What Really Happened to Pargluva

Bristol-Myers Squibb says it hasn’t given up on Pargluva.

    In late October, after the FDA said it wanted additional information about the drug’s cardiovascular risks, the company said it would walk away from the new PPAR inhibitor for type-II diabetes. But on Monday, the BMS insisted that it remains in serious negotiations with Merck, its partner in Pargluva (muraglitazar) development.

    “It’s only been a month since we released our statement, and the status hasn’t really changed since then,” said Bristol-Myers spokesperson David Rosen, referring to the joint statement Bristol-Myers issued with Merck. “We are determining what is going to be the path going forward, but it’s too soon to determine what the final outcome is going to be based on all of our options,” Rosen added.

    But some analysts wonder if the project can still go forward. They say Pargluva was a bad bet from the beginning.

    “We had written a couple of reports on Pargluva before the FDA advisory committee came out,” said Barbara Ryan, managing director of Deutsche Bank, who predicted in a July interview with PharmExec that FDA would not approve the drug. “There were potentially worrisome liabilities on the cardiovascular side,” Ryan said in July.

    However, just a few months ago, it looked as though FDA would approve the drug. On September 9, FDA’s Endocrinologic and Metabolic Drugs Advisory Committee gave Pargluva an 8-1 recommendation for approval. On October 18, both companies received an “approvable letter.”

    But in response to the approvable letter, the Journal of the American Medical Association rushed into print with a study suggesting that Pargluva had links to heart attacks and strokes. Conducted by researchers at the Cleveland Clinic and co-authored by Dr. Steven E. Nissen, the study provoked comparisons with Vioxx, Merck’s withdrawn COX-2 painkiller.

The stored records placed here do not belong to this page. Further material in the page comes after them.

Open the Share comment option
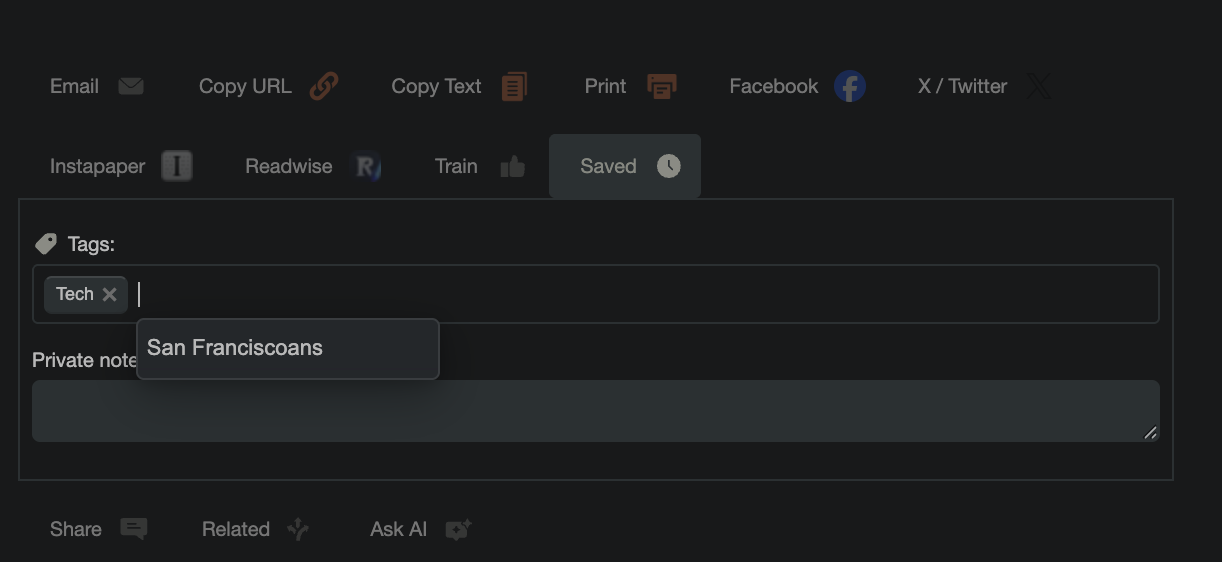The height and width of the screenshot is (562, 1222). [98, 529]
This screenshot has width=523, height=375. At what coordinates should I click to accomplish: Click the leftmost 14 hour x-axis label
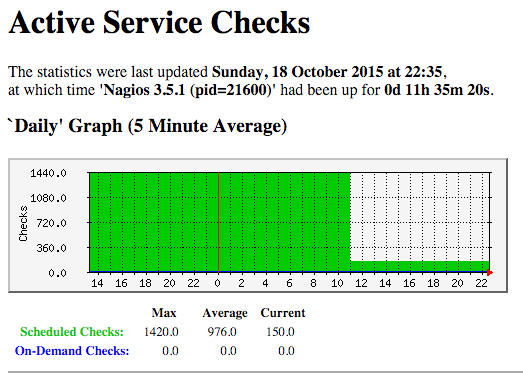[x=97, y=283]
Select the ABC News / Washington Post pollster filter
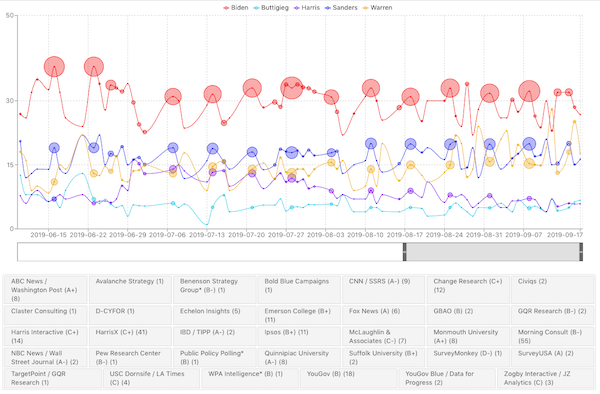 (x=46, y=290)
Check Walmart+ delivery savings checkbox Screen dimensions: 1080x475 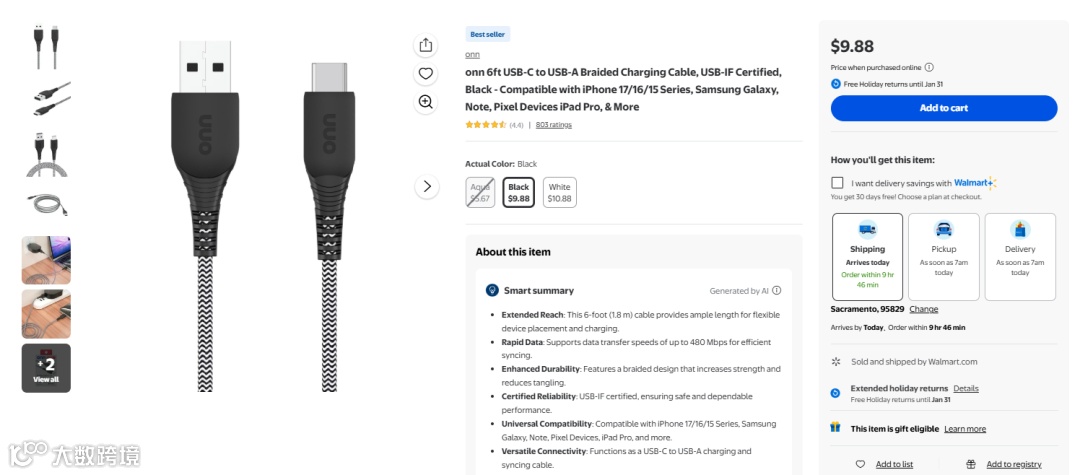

    Pargluva, an investigational oral medication, would have become the first marketed agent in a new class of compounds called glitazars. A dual peroxisome proliferators-activated receptor (PPAR) alpha/gamma agonist, the drug reduces plasma glucose and triglyceride levels while increasing the “good” cholesterol levels for type-II diabetics.

    Then, instead of issuing final approval, FDA said it wanted more information about Pargluva’s cardiac risks.  Rather than pursue additional studies, which Deutsche Bank’s Ryan said would cost up to $100 million, the companies said they would abandon the drug. 

    The announcement couldn’t have come at a more inconvenient time for Merck, still under siege after the withdrawal of Vioxx. But Pargluva’s failure dealt an even more resounding blow to BMS, who needed Pargluva to counter a recent accounting scandal that cost the company hundreds of millions of dollars in federal penalties and civil settlements.

    “It remains a mystery to me why Merck even signed the deal in the first place,” said Ryan.  “It’s a bigger deal for Bristol-Myers because they were counting on [the success of Pargluva] financially. It’s a big blow for Bristol because they have not had growth for many years and they still need to demonstrate that they can produce a successful drug.”